• PROBLEM REQUIREMENTS
Copy, from the entries below, each line in which the string "heading" appears.

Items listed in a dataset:
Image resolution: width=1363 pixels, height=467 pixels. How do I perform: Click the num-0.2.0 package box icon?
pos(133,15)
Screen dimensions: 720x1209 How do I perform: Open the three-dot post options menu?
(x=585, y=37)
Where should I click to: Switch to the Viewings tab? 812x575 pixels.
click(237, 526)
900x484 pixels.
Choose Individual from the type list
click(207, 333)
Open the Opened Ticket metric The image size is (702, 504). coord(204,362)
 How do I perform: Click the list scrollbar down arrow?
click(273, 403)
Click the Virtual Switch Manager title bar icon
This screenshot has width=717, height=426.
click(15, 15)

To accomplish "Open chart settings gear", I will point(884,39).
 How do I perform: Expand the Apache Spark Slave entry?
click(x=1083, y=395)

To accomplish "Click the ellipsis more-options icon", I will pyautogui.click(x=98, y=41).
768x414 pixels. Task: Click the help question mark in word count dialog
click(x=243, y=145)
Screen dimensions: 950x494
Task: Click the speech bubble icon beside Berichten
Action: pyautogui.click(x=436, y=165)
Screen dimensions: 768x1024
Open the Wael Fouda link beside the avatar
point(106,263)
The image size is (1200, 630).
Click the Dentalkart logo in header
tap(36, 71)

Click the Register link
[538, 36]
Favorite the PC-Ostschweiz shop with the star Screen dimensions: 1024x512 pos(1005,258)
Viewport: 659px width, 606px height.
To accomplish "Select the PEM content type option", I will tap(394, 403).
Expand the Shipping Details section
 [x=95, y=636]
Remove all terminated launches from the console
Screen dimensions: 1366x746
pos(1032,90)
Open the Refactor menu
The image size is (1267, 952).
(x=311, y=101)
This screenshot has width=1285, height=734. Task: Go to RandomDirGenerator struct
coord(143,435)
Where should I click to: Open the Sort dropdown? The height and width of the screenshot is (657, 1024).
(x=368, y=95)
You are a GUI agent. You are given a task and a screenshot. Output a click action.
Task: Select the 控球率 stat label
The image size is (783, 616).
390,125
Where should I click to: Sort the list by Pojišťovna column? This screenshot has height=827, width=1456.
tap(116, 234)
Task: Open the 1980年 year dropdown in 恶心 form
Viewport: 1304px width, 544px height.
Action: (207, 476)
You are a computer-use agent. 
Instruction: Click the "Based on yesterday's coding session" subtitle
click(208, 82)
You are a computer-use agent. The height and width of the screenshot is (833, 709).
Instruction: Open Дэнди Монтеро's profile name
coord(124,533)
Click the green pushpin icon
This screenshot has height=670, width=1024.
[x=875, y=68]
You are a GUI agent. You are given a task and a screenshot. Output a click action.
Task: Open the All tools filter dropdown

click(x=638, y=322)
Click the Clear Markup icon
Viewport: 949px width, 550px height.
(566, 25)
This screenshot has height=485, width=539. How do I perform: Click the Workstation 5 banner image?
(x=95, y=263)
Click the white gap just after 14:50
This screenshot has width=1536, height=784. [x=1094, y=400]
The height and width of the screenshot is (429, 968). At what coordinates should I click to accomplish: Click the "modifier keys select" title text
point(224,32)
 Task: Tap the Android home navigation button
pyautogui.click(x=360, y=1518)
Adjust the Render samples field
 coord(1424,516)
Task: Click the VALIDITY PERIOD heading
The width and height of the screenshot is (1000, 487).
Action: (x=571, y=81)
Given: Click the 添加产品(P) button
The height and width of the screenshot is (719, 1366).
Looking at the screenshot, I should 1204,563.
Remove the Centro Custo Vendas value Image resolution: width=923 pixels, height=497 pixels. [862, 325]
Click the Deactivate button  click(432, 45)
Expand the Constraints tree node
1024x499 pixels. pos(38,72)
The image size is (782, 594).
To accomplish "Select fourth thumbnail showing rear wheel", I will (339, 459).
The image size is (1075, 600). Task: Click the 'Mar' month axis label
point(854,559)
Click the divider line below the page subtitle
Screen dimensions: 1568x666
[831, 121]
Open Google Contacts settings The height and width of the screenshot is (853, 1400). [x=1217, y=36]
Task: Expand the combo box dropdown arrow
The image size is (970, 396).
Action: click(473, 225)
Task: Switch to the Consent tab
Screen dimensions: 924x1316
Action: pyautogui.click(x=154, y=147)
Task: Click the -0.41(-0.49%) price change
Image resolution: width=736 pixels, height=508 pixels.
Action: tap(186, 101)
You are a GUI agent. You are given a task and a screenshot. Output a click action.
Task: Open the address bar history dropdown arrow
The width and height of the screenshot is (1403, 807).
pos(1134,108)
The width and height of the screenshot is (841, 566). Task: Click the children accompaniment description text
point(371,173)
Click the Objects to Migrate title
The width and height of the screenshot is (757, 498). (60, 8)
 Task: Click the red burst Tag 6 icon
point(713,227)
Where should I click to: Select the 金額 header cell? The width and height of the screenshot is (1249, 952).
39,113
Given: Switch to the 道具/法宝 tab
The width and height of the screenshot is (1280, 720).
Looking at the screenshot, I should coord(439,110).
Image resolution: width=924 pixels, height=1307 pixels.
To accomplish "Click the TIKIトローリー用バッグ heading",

• EXERCISE RESPONSE
Task: Click the VALIDITY PERIOD heading
To accomplish "Click the TIKIトローリー用バッグ heading",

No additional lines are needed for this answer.